Static site generators are web development toolkits that allow you to generate very nice looking web content via easy-to-use formats such as Markdown without having to muck around with databases or other similar dynamic web development horrors (caveat: this does not mean you get to avoid web horrors in their entirety). Since I had initially intended to host my blog with Github Pages and Github Pages use Jekyll as their default static site generator, I stuck with that when I eventually migrated to Gitlab Pages (more on that later). There may be other better options for setting up a research blog though. For instance, Christopher Olah’s machine learning blog uses Hakyll, which is a Haskell library for static site generation. A Python-based static site generator named Pelican is also available, which could potentially simplify the process of creating blog posts from Jupyter notebooks.

Jekyll

Since I have been using Jekyll and will be referencing it throughout this post, I’ll just briefly describe it here. Jekyll is based on Ruby so its workflow involves installing gems when you want to add fun new features to your site.
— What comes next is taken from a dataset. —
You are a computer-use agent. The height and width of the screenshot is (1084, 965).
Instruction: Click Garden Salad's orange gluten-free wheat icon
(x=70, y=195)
As is proudly touted on the Jekyll homepage, it is possible to get a new Jekyll site up and running in seconds:

~ $ gem install jekyll bundler
~ $ jekyll new my-awesome-site
~ $ cd my-awesome-site
~/my-awesome-site $ bundle exec jekyll serve
# => Now browse to http://localhost:4000

That last bundle exec jekyll serve line is particularly useful, and you will find yourself using it all the time in order to test the current version of your site, or just leaving it running in a terminal for same since Jekyll will update most of your changes on-the-fly.

Themes

There are an abundance of themes available for these site generators (e.g. see here for Jekyll themes), and it is helpful to just pick one early on, fork its repo, and use it to kickstart your blog development process. I used the al-folio theme (see here for a demo), which in turn was based on the *folio theme, and hacked it up for my own purposes.
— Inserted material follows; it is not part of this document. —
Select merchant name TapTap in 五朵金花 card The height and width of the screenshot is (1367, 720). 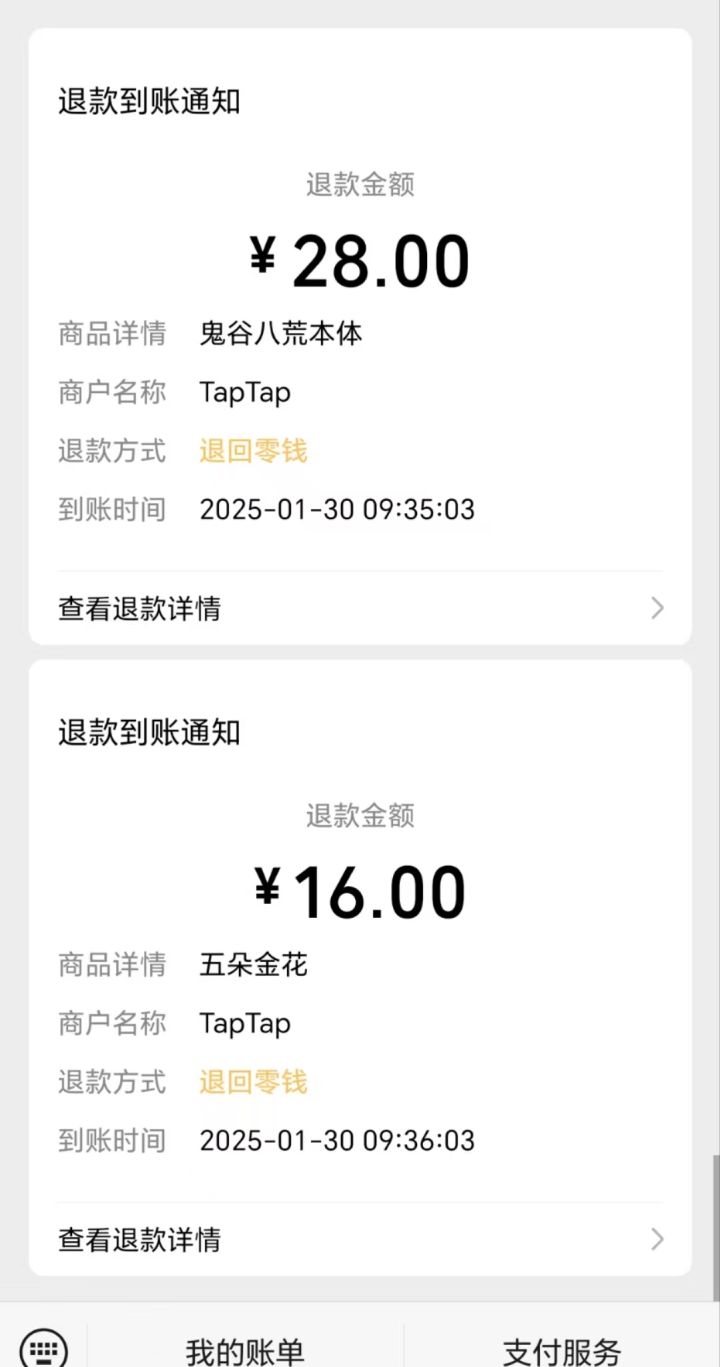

Free Hosting with Gitlab Pages

When I first decided to put together a blog, I had initially intended to use Github Pages for the task, but I wanted to use a custom domain secured end-to-end with SSL/TLS, something that is not currently possible with Github Pages (you can use Cloudflare for SSL, but it only secures the connection between users and the CloudFlare network, not between Cloudflare and the hosting service, i.e. Github - see here for a discussion) as well as custom Jekyll plugins, so I decided to go with Gitlab Pages instead. There are several other nice advantages to using Gitlab Pages over Github Pages e.g. your choice of static site generators and customizable build processes, and, importantly, there are ways and means of getting around the disadvantages, e.g. slow build times (see the below section on continuous integration). Some of the main differences between them are summarised here and here.

In order to get started with Gitlab Pages, I recommend following this guide from their documentation.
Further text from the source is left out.